オボルスのこどもたち 01.(ついすて/イデアズ/未来パロ/ありとあらゆることへの捏造/イデア、こどもをひろう)
0.
助けて、ということばはもうずいぶん前から声にならなくて、喉からはただひゅうひゅうと命がこぼれる音がしていた。
体もとっくに動かせない。ぼろきれに包まるだけでは寒さはすごせなくて、まずは手足が動かなくなり、きっとそろそろ心臓も動かなくなる。
おかあさん、と声にならない声で呼んでも応えてくれるひとはいない。母はいつだって自分を顧みることなんてなかった。
役に立たない、ごくつぶし、気味が悪い、あんたなんて産まなければよかった。
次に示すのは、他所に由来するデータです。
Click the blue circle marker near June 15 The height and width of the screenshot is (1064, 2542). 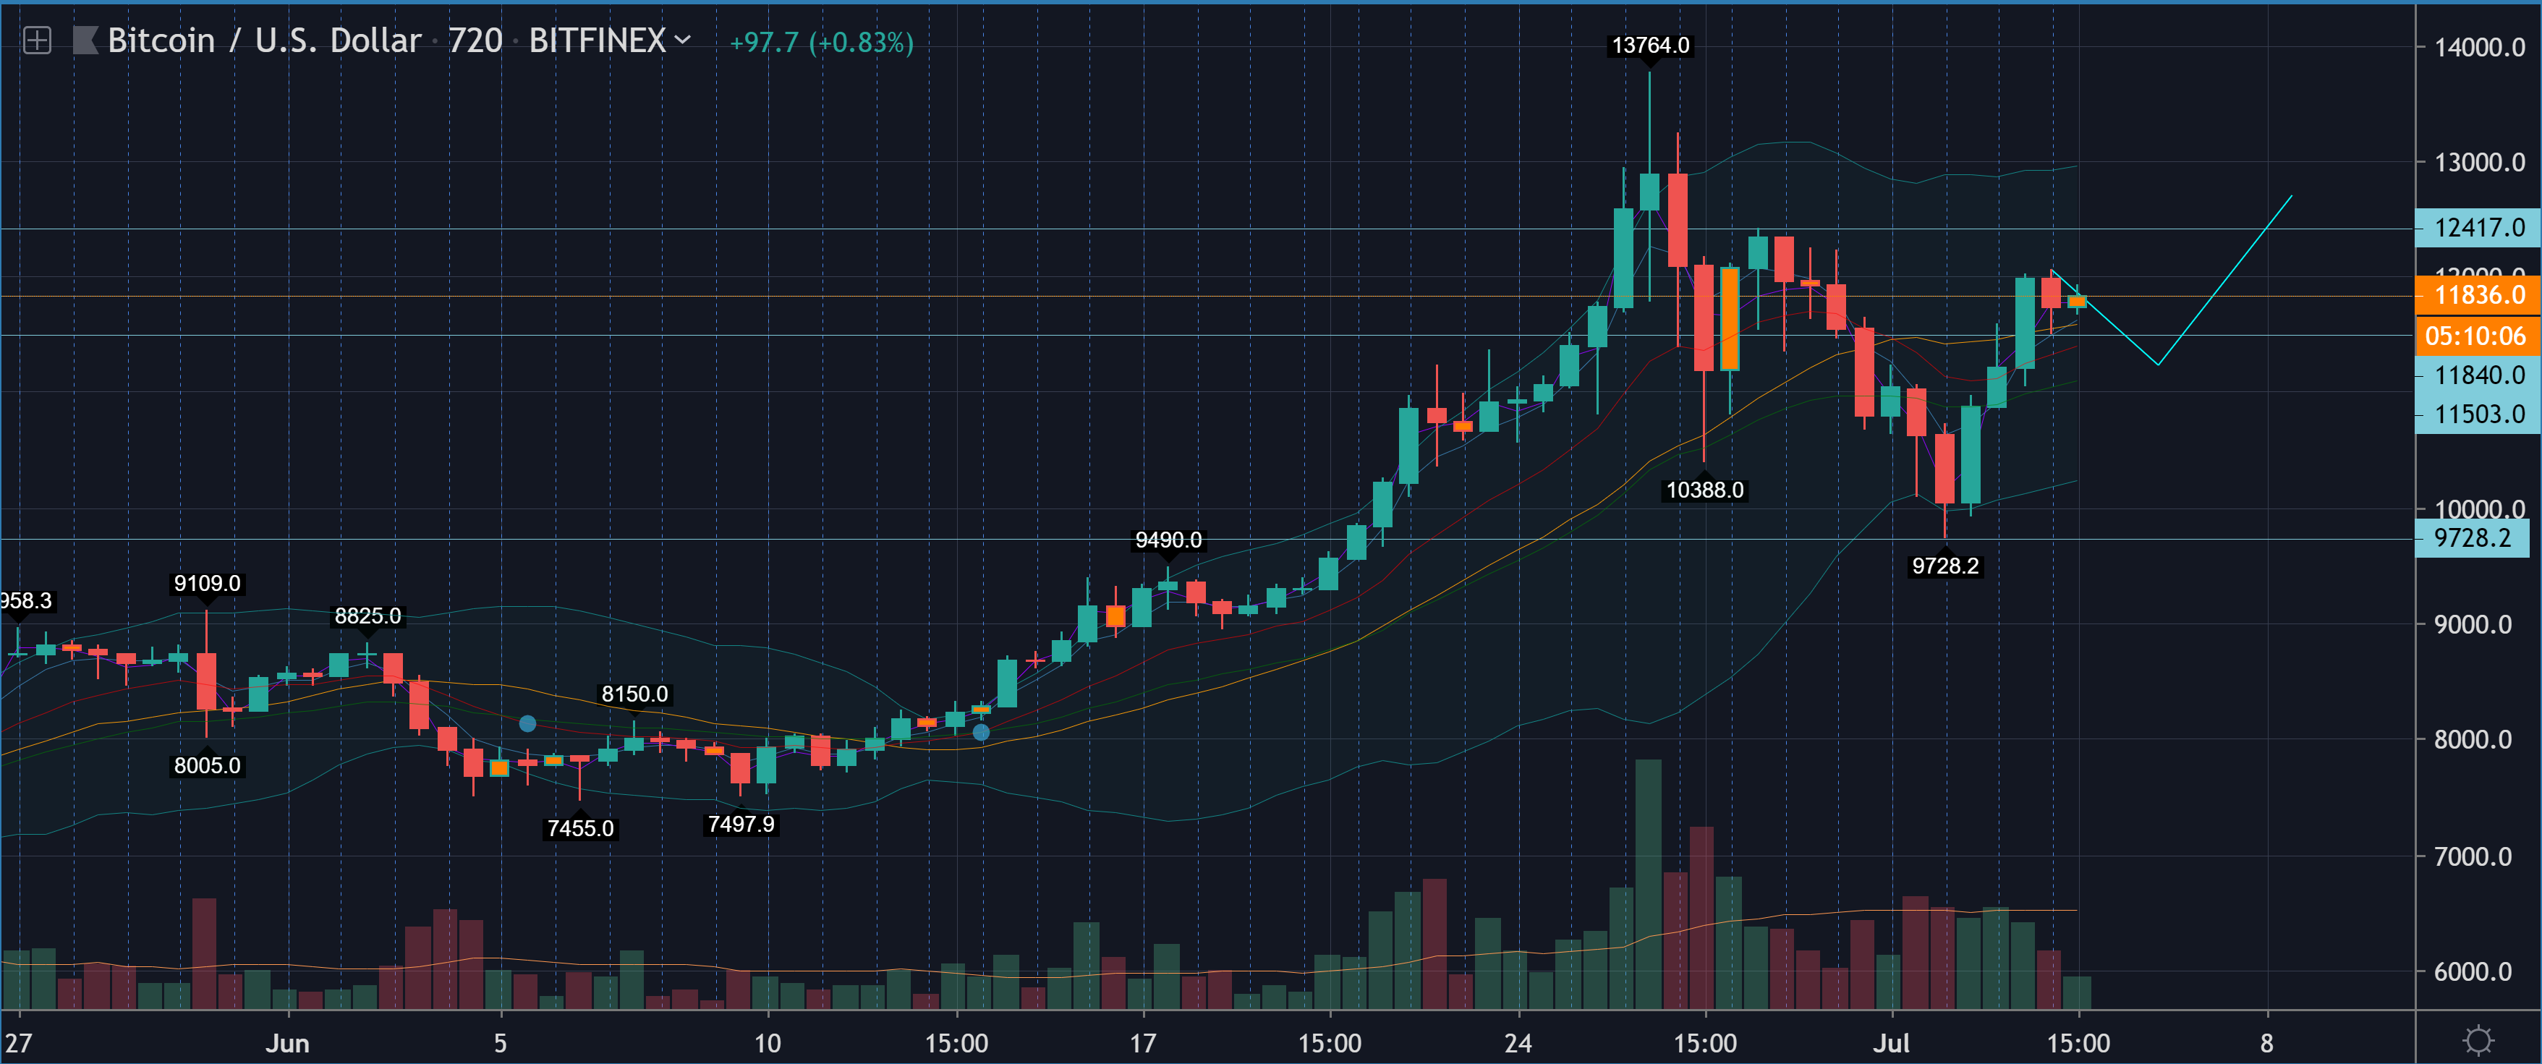981,731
かけられる言葉はいつだって決まっていて、けれどごくまれに優しい手が撫でてくれた。
自分が死んだらあの手は今度はなにを撫でるのだろうと考えて、すぐに今こんな時に思うことじゃなかったとおかしくなる。
目を開いているのか閉じているのかすらもうわからないから、今が昼なのか夜なのかもわからない。いつもと変わらない饐えた匂いだけが自分を包んでいる。とっくに空っぽで胃液すらも入っていないお腹から何かが出てこようとしたけれど、既に咳き込む体力すら残っていないのに苦しさだけが増える。
どこかでぱちりと何かがはぜる音がした。
今は冬で、乾いているからどこかで火がこぼれたらあっという間に広がってすべてを焼き尽くすだろう。
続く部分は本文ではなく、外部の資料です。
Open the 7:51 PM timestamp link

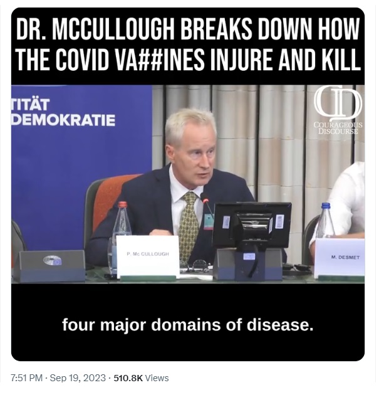tap(27, 378)
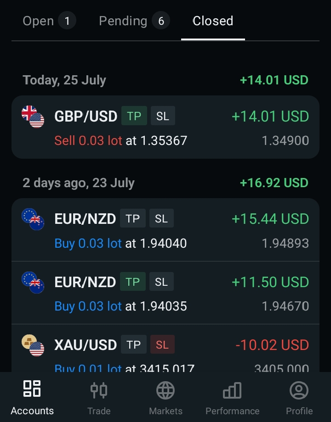Open the Profile person icon
Image resolution: width=331 pixels, height=422 pixels.
click(x=299, y=390)
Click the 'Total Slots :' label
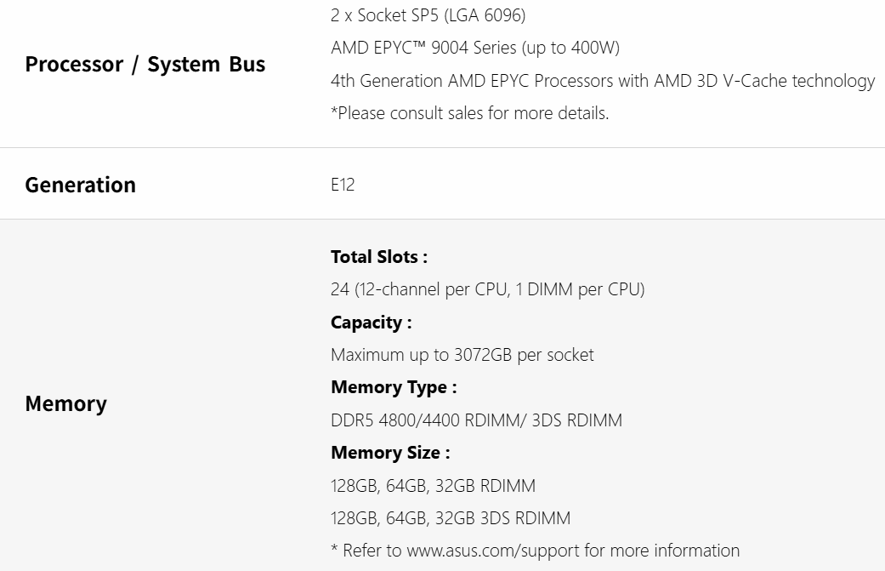 (378, 256)
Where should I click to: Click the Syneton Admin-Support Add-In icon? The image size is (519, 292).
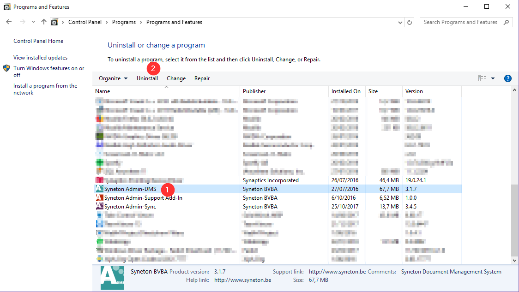[99, 197]
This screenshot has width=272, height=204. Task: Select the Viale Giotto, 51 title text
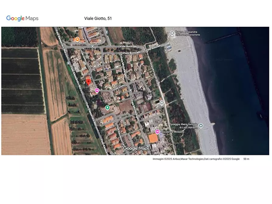click(98, 18)
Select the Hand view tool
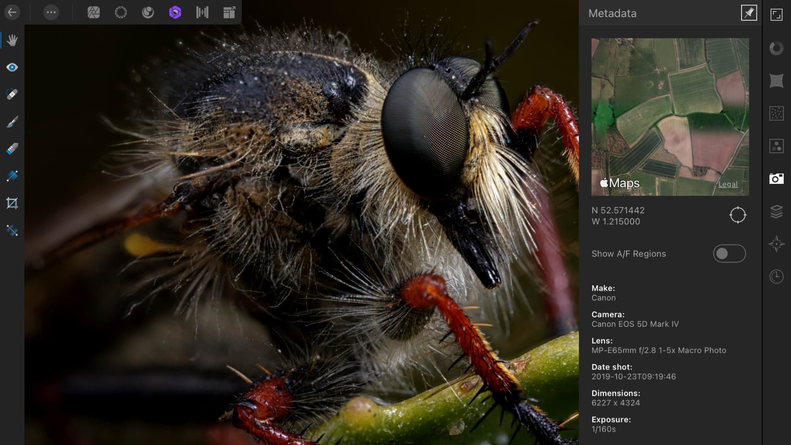This screenshot has width=791, height=445. point(12,40)
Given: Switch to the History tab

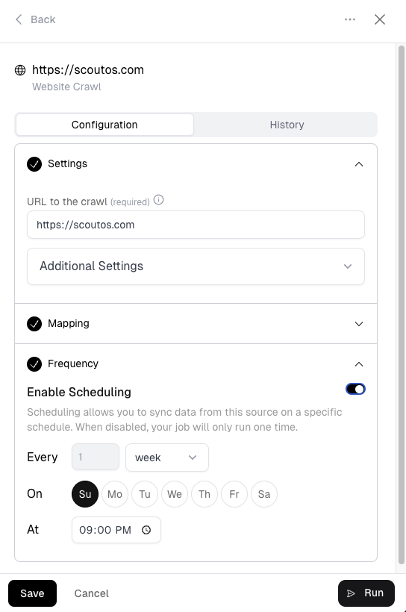Looking at the screenshot, I should pos(287,125).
それはいいな、と思う。それならここで惨めにも動けなくなっている自分だけではなくて、すべての人に平等に死が降り注ぐ。
ぱちり、ぱちりとすぐ傍からその音は聞こえてくる。
それは、たしかに魂《いのち》が焼ける音だった。
01.
アズール・アーシェングロットにイデア・シュラウドから連絡が入ったのは、珍しいことに現地時間で夜中の三時すぎのことだった。常識外れの入電には碌なことがない。なによりも碌でもないのは、絶対に碌でもないのに取らないと後悔するということがわかりきっていることだ。コールしてきた本人であるイデアは自身が夜更かしはするが、人の睡眠を削るようなことはしない。非常識な時間に連絡してくると言うのはそれだけの理由があるのだと知っていた。
「もしもし《ハロー》」
『今すぐ夕焼けの草原まで来て。エアの手配はしたからまずは身ひとつでそこの近くの空港――えーと赤煉瓦空港か。そこまですぐ来て。君の今いるホテルに車は回した』
挨拶《ハロー》の一言もなくよく知った耳に馴染む声が一息にまくし立てた。思わず時計を確認するが何度見ても三時過ぎだ。相手の住む嘆きの島にしたって、移動先に指定された夕焼けの草原にしたって時差を計算してもどこも真夜中と言って差し支えがない。
「は?」
『君のことだから荷物は広げてないでしょ。もし忘れ物があってもなんとかはするからとにかく来て。詳しい行程は別途テキストで送るから車の中ででも見て。これは依頼だよアズール・アーシェングロット。交渉を頼みたい』
その一言で目は覚めた。
「承りましょう」
何もかもがわからないけれど、一つだけ、依頼人が可能な限り早く来いと言ってきていることだけはわかれば十分だ。掌の中にあったスマートフォンをいじってハンズフリーに切り替え、あたたかな寝台を抜け出した。
他に今のうちに聞いておくべきことを確認しつつ、最低限の身支度と荷造りをする。状況に合わせて着替えを要求されたナイトレイブンカレッジでの経験のせいで、マジカルペン一振りで装いを変更できてしまうので身づくろいといってもそうすることはない。
仕事の上でも幸いにも連れてきている部下に今回の商談の全権を託すことへの不安を抱く必要はない。采配の詳細は空港へ向かう車の中でまとめても間に合う。
最後に探査魔法をかけて忘れ物がないかを精査するついでに落ちた髪の毛などの呪術の媒介になりやすいものをまとめて焼き払ってから部屋を出た。
依頼の電話を取ってから、実に十五分後のことだった。
世界有数の財団モストログループ総裁、あるいは、相応の対価を支払えば望みを叶えてくれる慈悲深き海の魔女としてアズール・アーシェングロットは有名だった。しかし彼にはもう一つあまり一般には知られぬ姿がある。ごく一部の者たちには恐怖をもって囁かれるその名は、世界有数の魔法士にして交渉人としてだった。